Für hiesige Verhältnisse war es lange ruhig um die Tabakgeschäfte. Seit mehreren Wochen gab es keine neuen Affären, keine neuen Informationen, die hohe Wellen geschlagen hätten. Ja selbst an die neuen Trafiken hatte man sich mittlerweile gewöhnt, und die meisten Raucher wissen mittlerweile, wo sie auch nach 20 Uhr am Abend noch an Rauchwaren kommen. Bis jetzt. Denn kurz vor Weihnachten hat sich die nationalkonservative Regierung von Viktor Orbán gedacht, den Markt noch einmal aufzumischen.

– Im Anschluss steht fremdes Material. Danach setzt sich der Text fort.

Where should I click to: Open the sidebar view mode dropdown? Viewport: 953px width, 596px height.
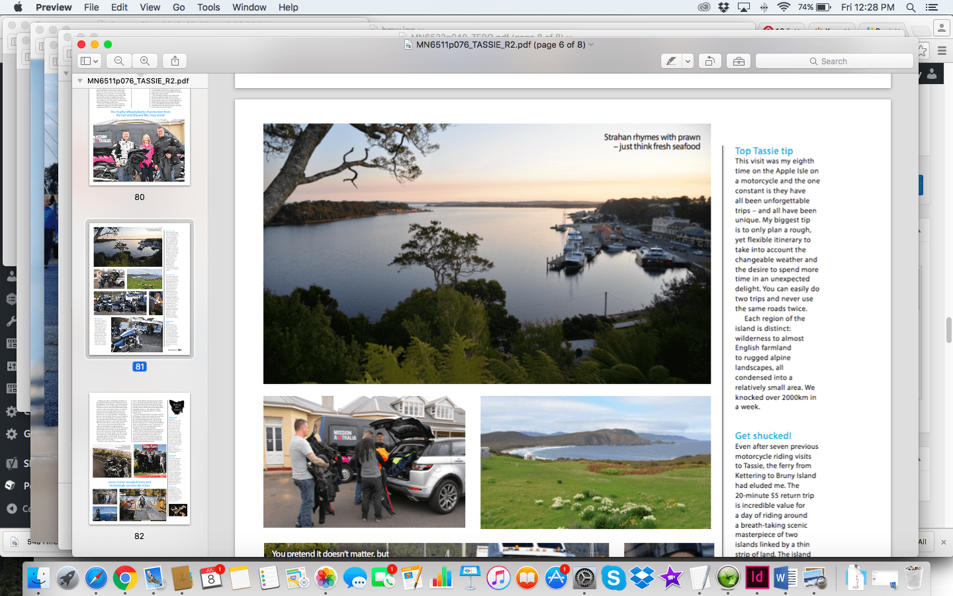coord(89,61)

Diesmal trifft es die Geschäfte, die an Supermärkte und Tankstellen angrenzen. Denn diese sollen und werden bis zum 31. Mai des kommenden Jahres geschlossen. „Ein weiterer Schritt zum Schutz der Nichtraucher“, wie Zsolt Gyulay sagte. Gyulai ist der Leiter der staatlichen Nonprofit Zrt., welche die Aufsicht über die Tabakläden innehat. Eine vor wenigen Tagen kursierende Nachricht, wonach die betroffenen Betreiber mit einer Entschädigung in Millionenhöhe rechnen könnten, dementierte Gyulay. Stattdessen bleibt das Recht, einen Tabakladen zu eröffnen, erhalten.
Keine Konsultation
Das bereits in der vergangenen Woche verkündete Gesetz sieht zwei Änderungen vor. Zum einen wird es neben Läden mit einer Verkaufsfläche von mehr als 2.500 Quadratmetern verboten sein, einen Tabakladen zu betreiben. Auch die zumeist mit Nachtschwärmer-freundlichen Öffnungszeiten versehenen Läden neben Tankstellen sind betroffen.

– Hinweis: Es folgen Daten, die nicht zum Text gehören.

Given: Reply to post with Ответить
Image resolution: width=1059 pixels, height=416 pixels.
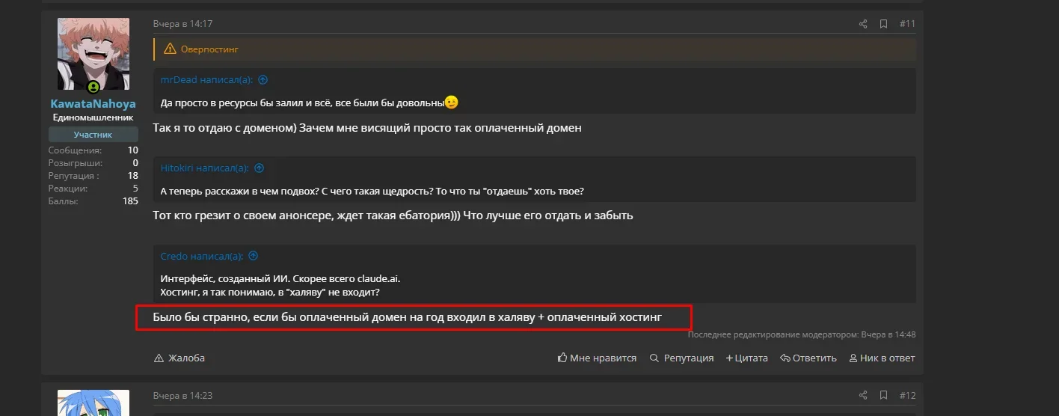Looking at the screenshot, I should [808, 358].
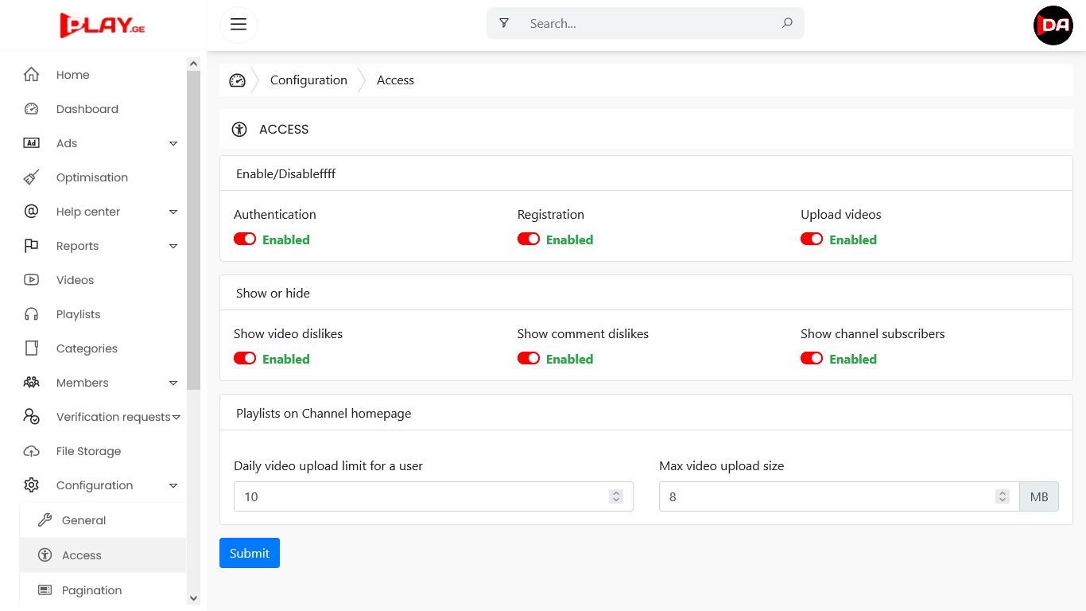Submit the access settings form
Image resolution: width=1086 pixels, height=611 pixels.
250,553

Zwei der größten Tankstellen-Betreiber im Land, die ungarische Mol und die österreichische OMV, sehen die Schließungen kritisch. 153 Trafiken an ihren Tankstellen wird es zum Sommer des kommenden Jahres nicht mehr geben. Mehr noch, auch in den angrenzenden Parks und Parkplätzen dürfen keine (mobilen) Geschäfte betrieben werden. Die OMV teilte auf Anfrage der linksliberalen Nachrichtenportals hvg.hu mit, dass 90 Tankstellen betroffen seien. Mehr noch: Ein Großteil der Kosten des Umbaus der Trafikläden wurde nach eigener Aussage von der OMV bezahlt. Die OMV teilte weiter mit, dass es im Vorfeld der Verabschiedung der Gesetzesänderung keinerlei Konsultation gegeben hätte.

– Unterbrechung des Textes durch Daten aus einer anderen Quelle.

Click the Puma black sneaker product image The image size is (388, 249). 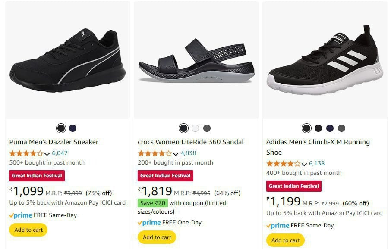(67, 60)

Keine Geschäfte in der Nachbarschaft
Wohin die Ende Mai zu schließenden Geschäfte ziehen werden, ist indes noch nicht klar. Klar ist nur, dass im Umkreis von 200 Metern von bereits vorhandenen Geschäften keine neuen Trafiken eröffnet werden dürfen. Auch dies wurde im Rahmen der Gesetzesänderung beschlossen.
Warum es dieser Änderungen bedarf, mag dem Betrachter nicht sofort klar werden. Zsolt Gyulay lieferte auf einer Pressekonferenz am vergangenen Freitag die Antwort: Die Läden an den Tankstellen und Supermärkten hätten schlichtweg zu gut verdient. Etwa 6.300 Tabakgeschäfte gibt es landesweit, rund 200 an Tankstellen und Supermärkten. Diese 200 Trafiken würden jedoch rund 17 Prozent des Gesamtumsatzes mit Tabakwaren abwickeln, während etwa 2.500 andere Läden um ihre Existenz kämpften.
Das Zentrum für Informationen zur Regierungsarbeit (KIK) bestätigte in der vergangenen Woche noch einmal, dass dem Staat wegen der Schließungen keinerlei Schadensersatzforderungen drohen. Weiter heißt es in der Presseaussendung dazu, dass der Staat „umsichtig bei der Platzvergabe für Trafikgeschäfte“ vorgegangen sei. Nur zur Erinnerung: Die Trafiken gibt es erst seit dem 1. Juli diesen Jahres.